La GranCabrio de deuxième génération repose sur une plateforme mixte en métal, développée entièrement de toutes pièces pour les versions décapotables et fermées, et conçue pour accueillir un groupe motopropulseur électrique.
C’est une voiture imposante selon les normes de la catégorie GT deux portes : elle mesure près de cinq mètres de long, alors qu’une longueur comprise entre 4,7 et 4,9 mètres serait plus courante. Mais il faut bien un peu d’espace pour accueillir les passagers.
En version V6, elle est disponible en deux versions : 483 bhp ou 583 bhp (Trofeo). Il existe également une version Folgore tout électrique, plus onéreuse, équipée de trois moteurs et développant 750 bhp. Toutes les Grancabrio sont toutefois équipées d’une transmission intégrale et d’une suspension pneumatique à amortissement adaptatif.
Comme il s’agit d’un cabriolet, la Grancabrio Trofeo nécessite des renforts de châssis dont la Folgore peut se passer (car sa batterie de traction contribue elle-même à la rigidité structurelle du véhicule). Malgré tout, son surpoids de 100 kg par rapport à une Granturismo équivalente reste tout à fait raisonnable – même si cela la rapproche fortement des deux tonnes avec un conducteur et du carburant à bord.
L’attrait esthétique est présenté comme l’un des Grancabrio, et l’agencement des composants mécaniques a indéniablement permis d’obtenir une ligne de capot basse et une allure générale élégante, à laquelle contribue le large capot « cofango » de type clamshell, tout comme l’utilisation par Maserati de chrome fumé pour les accents décoratifs. Si vous préférez un capot coloré, vous avez le choix entre le noir, le bleu, le gris, le « greige » ou le rouge « granata ».

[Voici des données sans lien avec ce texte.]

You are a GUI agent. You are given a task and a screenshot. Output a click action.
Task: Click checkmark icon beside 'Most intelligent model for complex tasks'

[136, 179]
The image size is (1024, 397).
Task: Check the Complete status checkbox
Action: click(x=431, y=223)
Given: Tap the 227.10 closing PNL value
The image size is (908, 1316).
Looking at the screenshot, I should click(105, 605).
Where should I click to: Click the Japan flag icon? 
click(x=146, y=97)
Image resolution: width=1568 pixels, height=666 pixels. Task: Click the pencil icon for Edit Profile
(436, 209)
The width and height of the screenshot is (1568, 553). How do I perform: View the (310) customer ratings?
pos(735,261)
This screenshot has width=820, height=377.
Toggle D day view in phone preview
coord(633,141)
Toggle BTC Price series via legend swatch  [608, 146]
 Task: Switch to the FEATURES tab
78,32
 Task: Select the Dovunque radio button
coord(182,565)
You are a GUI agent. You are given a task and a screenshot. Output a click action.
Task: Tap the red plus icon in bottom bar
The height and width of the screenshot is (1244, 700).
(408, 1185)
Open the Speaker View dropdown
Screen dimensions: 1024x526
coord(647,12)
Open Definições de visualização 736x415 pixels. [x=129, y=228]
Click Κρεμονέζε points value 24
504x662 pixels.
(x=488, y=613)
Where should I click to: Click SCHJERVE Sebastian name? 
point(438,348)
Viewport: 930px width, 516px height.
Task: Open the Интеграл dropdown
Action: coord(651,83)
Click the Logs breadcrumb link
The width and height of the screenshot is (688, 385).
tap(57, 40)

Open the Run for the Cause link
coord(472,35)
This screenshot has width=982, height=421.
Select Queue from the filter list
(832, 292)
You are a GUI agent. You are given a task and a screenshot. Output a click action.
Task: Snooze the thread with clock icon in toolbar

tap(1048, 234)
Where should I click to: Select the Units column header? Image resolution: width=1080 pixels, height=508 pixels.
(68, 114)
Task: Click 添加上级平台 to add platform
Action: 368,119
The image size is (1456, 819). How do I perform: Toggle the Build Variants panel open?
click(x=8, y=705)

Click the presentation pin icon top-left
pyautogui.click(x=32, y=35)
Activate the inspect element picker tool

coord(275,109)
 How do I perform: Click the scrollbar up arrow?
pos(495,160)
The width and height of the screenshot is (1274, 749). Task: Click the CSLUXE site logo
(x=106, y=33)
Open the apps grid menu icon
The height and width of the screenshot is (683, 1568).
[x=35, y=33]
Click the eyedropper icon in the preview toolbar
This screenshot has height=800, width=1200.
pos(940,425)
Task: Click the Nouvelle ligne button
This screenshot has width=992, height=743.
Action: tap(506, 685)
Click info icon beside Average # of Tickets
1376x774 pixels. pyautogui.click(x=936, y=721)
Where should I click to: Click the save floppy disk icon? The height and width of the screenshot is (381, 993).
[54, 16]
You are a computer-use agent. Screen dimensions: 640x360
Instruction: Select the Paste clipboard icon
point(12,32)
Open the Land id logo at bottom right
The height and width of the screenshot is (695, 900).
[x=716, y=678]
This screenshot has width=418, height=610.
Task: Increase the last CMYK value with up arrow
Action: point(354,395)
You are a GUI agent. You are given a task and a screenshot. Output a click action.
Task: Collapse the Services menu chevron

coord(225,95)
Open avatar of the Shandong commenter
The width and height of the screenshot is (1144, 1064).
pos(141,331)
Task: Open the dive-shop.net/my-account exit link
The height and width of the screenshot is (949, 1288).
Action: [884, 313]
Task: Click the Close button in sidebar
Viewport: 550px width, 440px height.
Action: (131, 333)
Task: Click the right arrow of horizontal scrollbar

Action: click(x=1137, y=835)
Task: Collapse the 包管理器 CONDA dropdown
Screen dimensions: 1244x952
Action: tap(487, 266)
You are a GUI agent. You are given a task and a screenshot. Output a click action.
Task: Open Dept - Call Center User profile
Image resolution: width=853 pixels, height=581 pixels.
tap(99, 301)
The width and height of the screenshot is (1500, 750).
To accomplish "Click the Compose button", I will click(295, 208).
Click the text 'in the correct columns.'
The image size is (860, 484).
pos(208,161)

Un nouveau look légèrement raffiné figure parmi les principales évolutions du modèle 2026. Les modifications sont subtiles mais perceptibles, et toutes ont été apportées en réponse aux retours des clients au cours des trois années qui ont suivi le lancement de ce modèle.
Au premier rang de ces modifications figure un nouveau look inspiré de la MCXtrema, la voiture de course audacieuse de Maserati, qui se traduit par des prises d’air et des pare-chocs à l’allure plus agressive, une calandre aux lignes plus nettes et des jantes plus larges.

Autant commencer par ce qui distingue le plus la GranCabrio. L’espace est suffisant pour que même deux adultes de taille moyenne puissent s’installer assez confortablement à l’arrière. L’accès est facile lorsque le toit en tissu est rabattu ; il l’est nettement moins lorsqu’il est relevé, mais cela reste faisable.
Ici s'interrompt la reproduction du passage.